It is generally believed that Ximénez borrowed a phonetic manuscript from a parishioner for his source, although Néstor Quiroa points out that “such a manuscript has never been found, and thus Ximenez’s work represents the only source for scholarly studies.”[15] This document would have been a phonetic rendering of an oral recitation performed in or around Santa Cruz del Quiché shortly following Pedro de Alvarado’s 1524 conquest.
By comparing the genealogy at the end of Popol Vuh with dated colonial records, Adrián Recinos and Dennis Tedlock suggest a date between 1554 and 1558.[16] But to the extent that the text speaks of a “written” document, Woodruff cautions that “critics appear to have taken the text of the first folio recto too much at face value in drawing conclusions about Popol Vuh‘s survival.”[17] If there was an early post-conquest document, one theory (first proposed by Rudolf Schuller) ascribes the phonetic authorship to Diego Reynoso, one of the signatories of the Título de Totonicapán.[18]
Another possible author could have been Don Cristóbal Velasco, who, also in Titulo de Totonicapán, is listed as “Nim Chokoh Cavec” (‘Great Steward of the Kaweq’).[19][20] In either case, the colonial presence is clear in Popol Vuh‘s preamble: “This we shall write now under the Law of God and Christianity; we shall bring it to light because now the Popol Vuh, as it is called, cannot be seen any more, in which was clearly seen the coming from the other side of the sea and the narration of our obscurity, and our life was clearly seen.”[21] Accordingly, the need to “preserve” the content presupposes an imminent disappearance of the content, and therefore, Edmonson theorized a pre-conquest glyphic codex. No evidence of such a codex has yet been found.
A minority, however, disputes the existence of pre-Ximénez texts on the same basis that is used to argue their existence.
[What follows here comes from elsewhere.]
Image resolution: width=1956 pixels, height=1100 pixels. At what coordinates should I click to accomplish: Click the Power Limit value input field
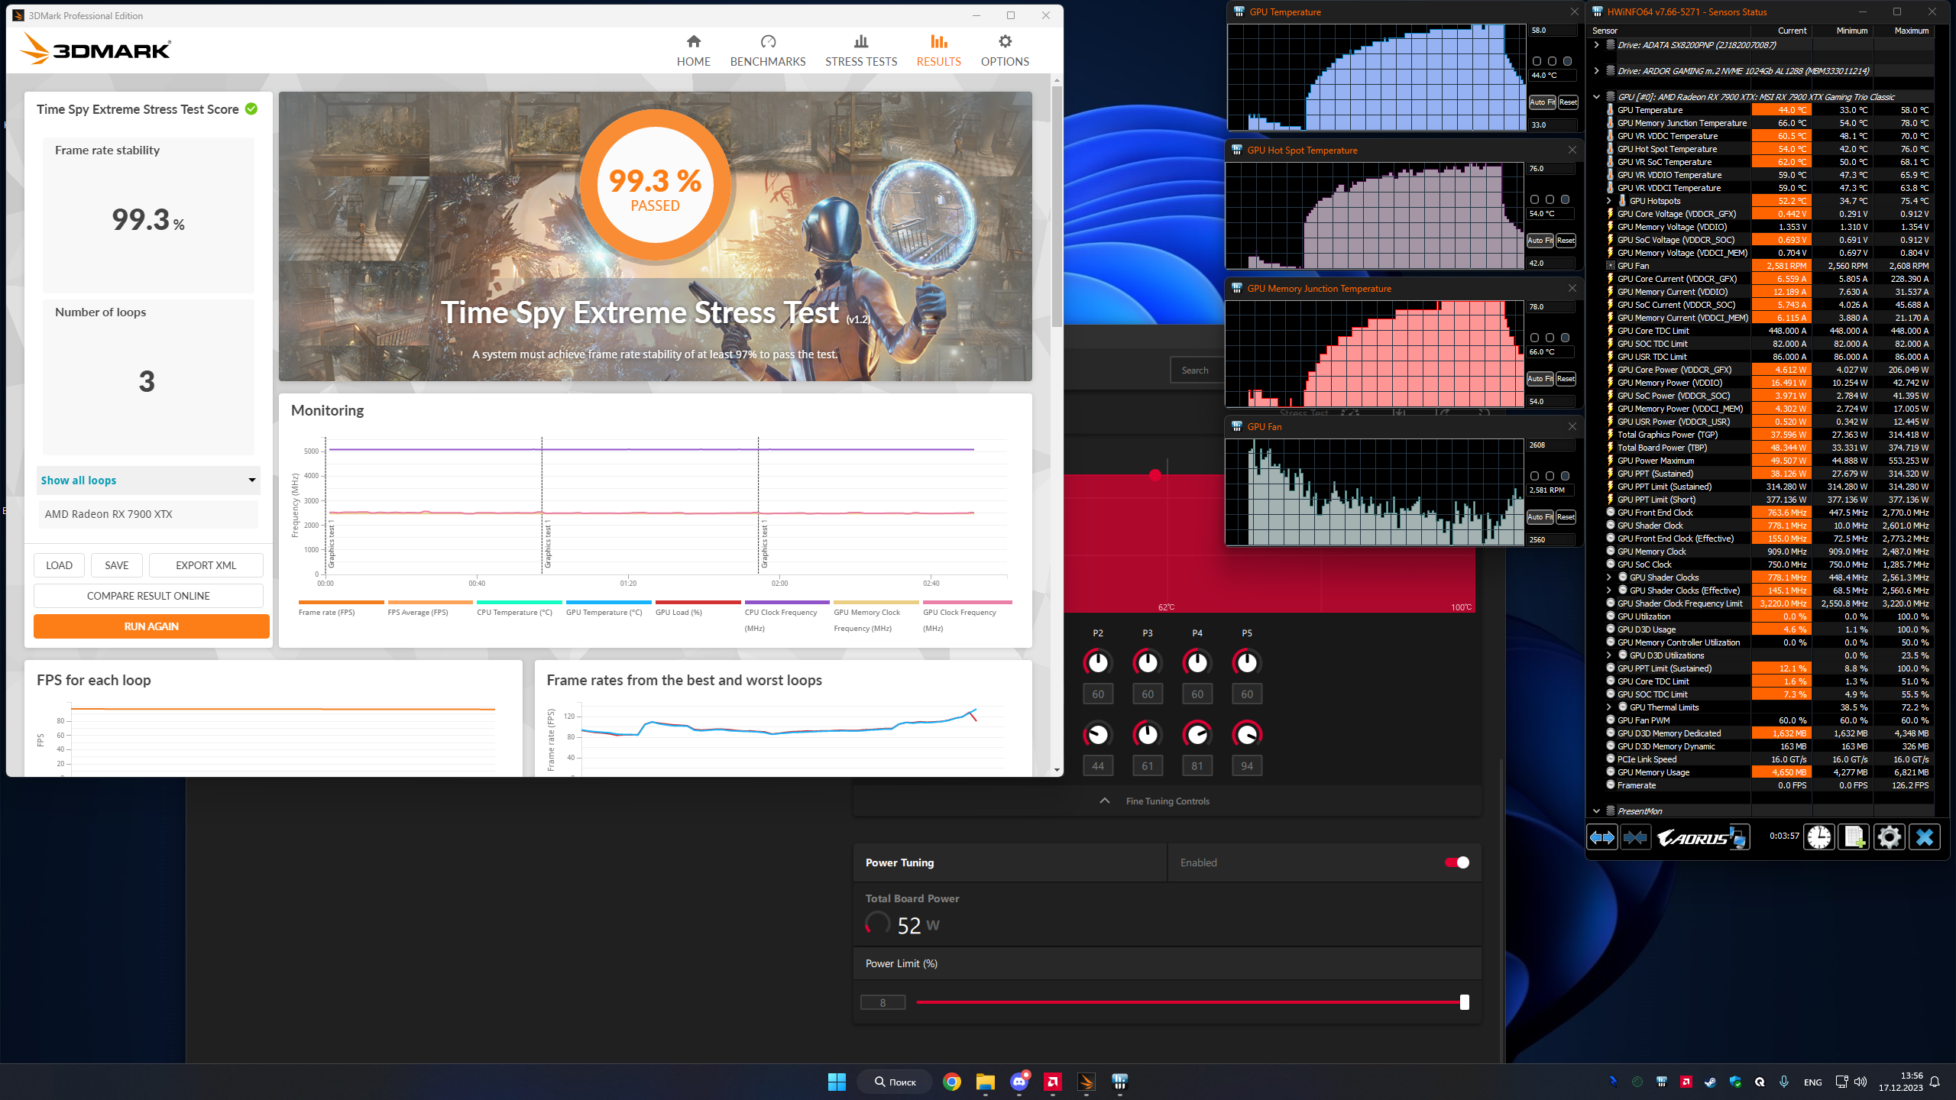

Both positions are based on two statements by Ximénez. The first of these comes from Historia de la provincia where Ximénez writes that he found various texts during his curacy of Santo Tomás Chichicastenango that were guarded with such secrecy “that not even a trace of it was revealed among the elder ministers” although “almost all of them have it memorized.”[22] The second passage used to argue pre-Ximénez texts comes from Ximénez’s addendum to Popol Vuh. There he states that many of the natives’ practices can be “seen in a book that they have, something like a prophecy, from the beginning of their [pre-Christian] days, where they have all the months and signs corresponding to each day, one of which I have in my possession.”[23]
Scherzer explains in a footnote that what Ximénez is referencing “is only a secret calendar” and that he himself had “found this rustic calendar previously in various indigenous towns in the Guatemalan highlands” during his travels with Wagner.[24] This presents a contradiction because the item which Ximénez has in his possession is not Popol Vuh, and a carefully guarded item is not likely to have been easily available to Ximénez. Apart from this, Woodruff surmises that because “Ximenez never discloses his source, instead inviting readers to infer what they wish [. . .], it is plausible that there was no such alphabetic redaction among the Indians. The implied alternative is that he or another missionary made the first written text from an oral recitation.”[25]